WHAT THE EXERCISE ASKS:
Rewrite the material starting at the line containing "The height and width of the screenshot is (697, 1024)." and ending at the line containing "Action: [x=506, y=581]", swapping "end time" for "start time" and leaving everything else as it is.

RECORDS SUPPLIED:
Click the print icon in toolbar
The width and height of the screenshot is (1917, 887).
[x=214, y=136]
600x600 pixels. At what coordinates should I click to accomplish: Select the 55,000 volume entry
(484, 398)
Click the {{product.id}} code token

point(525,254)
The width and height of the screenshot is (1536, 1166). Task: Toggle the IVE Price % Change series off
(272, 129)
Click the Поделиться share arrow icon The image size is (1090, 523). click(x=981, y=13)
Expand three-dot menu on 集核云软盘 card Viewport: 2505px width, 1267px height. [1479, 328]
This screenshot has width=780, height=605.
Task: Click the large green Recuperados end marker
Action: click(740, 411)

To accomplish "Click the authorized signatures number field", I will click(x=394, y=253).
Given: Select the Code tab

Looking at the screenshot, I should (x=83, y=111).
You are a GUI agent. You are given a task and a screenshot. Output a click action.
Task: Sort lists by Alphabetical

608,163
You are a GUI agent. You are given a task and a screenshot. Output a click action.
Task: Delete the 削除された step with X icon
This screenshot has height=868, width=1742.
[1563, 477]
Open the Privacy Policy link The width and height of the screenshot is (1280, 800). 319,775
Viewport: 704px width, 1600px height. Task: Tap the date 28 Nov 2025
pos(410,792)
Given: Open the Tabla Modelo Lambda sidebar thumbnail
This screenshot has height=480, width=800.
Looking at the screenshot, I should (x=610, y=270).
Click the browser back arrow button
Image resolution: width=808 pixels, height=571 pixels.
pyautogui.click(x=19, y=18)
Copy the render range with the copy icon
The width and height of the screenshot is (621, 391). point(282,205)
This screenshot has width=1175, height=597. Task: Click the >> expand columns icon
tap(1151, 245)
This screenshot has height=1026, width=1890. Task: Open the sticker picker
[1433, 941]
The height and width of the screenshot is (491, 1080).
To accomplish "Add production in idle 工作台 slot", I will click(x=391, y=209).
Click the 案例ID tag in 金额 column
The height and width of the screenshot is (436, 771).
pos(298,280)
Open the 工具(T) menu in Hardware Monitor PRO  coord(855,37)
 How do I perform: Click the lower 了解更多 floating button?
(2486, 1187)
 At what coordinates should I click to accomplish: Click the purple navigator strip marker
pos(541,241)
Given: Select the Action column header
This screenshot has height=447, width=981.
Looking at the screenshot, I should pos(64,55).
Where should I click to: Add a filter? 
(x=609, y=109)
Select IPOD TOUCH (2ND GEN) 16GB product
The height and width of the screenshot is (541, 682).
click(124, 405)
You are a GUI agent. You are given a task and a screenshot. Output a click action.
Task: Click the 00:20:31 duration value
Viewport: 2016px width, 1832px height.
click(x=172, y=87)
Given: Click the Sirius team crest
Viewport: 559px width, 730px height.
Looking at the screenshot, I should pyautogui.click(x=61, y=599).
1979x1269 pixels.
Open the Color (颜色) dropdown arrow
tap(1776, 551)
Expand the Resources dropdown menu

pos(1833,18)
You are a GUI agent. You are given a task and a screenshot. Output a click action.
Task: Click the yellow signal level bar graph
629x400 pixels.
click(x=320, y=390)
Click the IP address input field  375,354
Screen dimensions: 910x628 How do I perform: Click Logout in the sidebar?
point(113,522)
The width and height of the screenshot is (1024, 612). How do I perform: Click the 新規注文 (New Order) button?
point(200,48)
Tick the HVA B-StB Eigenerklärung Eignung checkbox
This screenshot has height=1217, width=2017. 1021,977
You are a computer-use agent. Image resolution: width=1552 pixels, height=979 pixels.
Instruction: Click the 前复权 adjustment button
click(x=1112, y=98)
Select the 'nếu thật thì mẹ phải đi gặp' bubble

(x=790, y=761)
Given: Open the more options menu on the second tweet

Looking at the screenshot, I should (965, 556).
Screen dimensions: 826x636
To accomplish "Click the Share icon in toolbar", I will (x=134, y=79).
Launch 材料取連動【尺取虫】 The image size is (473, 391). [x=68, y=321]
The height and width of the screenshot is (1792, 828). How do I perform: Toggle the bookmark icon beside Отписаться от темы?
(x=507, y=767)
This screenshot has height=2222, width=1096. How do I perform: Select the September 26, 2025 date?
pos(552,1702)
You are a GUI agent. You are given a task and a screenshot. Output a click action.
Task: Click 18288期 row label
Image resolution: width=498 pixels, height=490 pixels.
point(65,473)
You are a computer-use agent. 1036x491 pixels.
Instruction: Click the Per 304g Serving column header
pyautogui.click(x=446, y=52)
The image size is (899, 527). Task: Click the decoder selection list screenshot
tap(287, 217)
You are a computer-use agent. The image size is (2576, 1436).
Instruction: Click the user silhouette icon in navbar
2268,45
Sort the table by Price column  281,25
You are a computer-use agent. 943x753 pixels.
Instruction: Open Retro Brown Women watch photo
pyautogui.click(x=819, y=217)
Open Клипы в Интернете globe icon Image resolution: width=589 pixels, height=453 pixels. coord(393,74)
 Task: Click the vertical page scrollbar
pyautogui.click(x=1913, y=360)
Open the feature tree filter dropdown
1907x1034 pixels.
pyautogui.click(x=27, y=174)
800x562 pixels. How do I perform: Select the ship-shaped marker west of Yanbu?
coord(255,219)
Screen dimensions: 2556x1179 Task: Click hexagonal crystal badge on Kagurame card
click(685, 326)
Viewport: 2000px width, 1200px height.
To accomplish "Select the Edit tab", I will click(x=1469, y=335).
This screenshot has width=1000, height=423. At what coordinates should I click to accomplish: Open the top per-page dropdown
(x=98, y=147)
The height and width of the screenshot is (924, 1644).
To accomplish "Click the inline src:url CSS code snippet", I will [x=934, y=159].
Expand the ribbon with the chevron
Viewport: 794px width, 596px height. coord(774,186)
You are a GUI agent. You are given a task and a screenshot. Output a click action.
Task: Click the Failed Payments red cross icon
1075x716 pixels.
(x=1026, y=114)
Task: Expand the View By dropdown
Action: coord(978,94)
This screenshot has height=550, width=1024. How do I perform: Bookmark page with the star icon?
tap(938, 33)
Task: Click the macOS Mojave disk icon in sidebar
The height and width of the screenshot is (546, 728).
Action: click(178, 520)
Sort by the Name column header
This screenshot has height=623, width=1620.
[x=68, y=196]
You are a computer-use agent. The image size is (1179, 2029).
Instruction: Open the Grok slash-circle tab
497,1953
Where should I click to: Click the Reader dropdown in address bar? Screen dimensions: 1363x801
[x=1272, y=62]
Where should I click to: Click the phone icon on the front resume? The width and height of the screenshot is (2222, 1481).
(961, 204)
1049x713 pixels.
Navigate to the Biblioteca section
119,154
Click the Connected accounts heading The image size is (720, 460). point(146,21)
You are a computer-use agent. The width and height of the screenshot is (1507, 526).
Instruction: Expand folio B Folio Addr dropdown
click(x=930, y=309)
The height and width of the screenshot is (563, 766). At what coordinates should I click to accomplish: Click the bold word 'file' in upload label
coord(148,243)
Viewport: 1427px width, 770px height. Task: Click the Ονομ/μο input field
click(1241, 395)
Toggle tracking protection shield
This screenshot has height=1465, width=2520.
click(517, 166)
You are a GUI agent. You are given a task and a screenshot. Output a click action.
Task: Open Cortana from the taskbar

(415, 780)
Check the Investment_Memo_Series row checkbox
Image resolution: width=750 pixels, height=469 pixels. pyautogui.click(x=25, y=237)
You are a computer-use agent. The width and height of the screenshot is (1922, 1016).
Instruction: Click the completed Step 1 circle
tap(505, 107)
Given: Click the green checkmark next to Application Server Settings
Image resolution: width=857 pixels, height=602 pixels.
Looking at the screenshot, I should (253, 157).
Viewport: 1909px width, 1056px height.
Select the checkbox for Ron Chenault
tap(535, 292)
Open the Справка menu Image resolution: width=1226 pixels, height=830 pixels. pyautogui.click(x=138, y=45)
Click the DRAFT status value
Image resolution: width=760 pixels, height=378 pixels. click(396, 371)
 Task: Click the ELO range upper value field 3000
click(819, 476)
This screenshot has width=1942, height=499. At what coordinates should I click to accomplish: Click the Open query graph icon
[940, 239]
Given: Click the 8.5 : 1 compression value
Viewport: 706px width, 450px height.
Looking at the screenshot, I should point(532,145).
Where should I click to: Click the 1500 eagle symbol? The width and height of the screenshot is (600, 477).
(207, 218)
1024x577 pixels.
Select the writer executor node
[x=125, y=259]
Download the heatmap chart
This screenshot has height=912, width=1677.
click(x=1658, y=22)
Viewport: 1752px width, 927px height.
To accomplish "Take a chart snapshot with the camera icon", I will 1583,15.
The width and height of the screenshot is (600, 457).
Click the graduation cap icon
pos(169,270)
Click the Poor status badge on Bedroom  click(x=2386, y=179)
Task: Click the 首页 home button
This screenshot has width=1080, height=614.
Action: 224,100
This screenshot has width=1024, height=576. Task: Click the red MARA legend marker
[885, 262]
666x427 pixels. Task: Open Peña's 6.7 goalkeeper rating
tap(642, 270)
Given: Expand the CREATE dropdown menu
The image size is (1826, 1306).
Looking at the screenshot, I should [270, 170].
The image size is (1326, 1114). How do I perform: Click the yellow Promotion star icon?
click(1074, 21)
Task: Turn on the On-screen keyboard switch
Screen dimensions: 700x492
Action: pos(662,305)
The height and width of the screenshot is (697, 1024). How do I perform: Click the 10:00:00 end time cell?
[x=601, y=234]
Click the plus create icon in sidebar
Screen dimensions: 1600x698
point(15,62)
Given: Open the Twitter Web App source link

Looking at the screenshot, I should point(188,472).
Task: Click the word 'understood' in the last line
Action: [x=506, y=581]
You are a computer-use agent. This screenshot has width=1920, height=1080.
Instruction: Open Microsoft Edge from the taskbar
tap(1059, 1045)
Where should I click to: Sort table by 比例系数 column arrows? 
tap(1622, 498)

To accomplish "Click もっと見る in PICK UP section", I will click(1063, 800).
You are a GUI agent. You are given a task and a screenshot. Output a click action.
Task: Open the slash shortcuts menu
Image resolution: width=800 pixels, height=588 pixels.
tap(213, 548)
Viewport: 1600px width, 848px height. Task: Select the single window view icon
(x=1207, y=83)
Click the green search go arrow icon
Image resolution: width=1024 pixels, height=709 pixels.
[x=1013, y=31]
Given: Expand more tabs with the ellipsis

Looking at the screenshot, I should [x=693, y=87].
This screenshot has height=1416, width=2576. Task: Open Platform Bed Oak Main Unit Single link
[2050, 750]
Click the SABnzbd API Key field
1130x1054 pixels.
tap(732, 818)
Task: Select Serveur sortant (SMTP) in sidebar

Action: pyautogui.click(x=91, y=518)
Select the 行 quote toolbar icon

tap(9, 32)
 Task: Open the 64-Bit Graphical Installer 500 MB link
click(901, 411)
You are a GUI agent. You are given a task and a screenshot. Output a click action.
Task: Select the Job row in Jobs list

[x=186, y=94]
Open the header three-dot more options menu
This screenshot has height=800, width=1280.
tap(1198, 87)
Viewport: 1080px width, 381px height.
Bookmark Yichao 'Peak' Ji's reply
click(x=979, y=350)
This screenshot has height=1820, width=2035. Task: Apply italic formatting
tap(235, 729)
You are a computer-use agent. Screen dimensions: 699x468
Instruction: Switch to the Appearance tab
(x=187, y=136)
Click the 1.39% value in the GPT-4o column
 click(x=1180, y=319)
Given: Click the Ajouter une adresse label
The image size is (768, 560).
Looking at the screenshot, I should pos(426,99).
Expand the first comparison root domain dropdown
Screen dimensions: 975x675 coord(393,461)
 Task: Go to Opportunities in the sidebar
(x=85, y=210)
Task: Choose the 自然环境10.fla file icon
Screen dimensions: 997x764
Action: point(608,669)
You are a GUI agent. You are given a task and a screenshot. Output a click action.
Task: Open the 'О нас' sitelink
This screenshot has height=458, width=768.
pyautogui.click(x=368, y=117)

RESULT OF THIS TASK:
The height and width of the screenshot is (697, 1024). How do I perform: Click the 10:00:00 start time cell?
[x=601, y=234]
Click the plus create icon in sidebar
Screen dimensions: 1600x698
point(15,62)
Given: Open the Twitter Web App source link

Looking at the screenshot, I should point(188,472).
Task: Click the word 'understood' in the last line
Action: [x=506, y=581]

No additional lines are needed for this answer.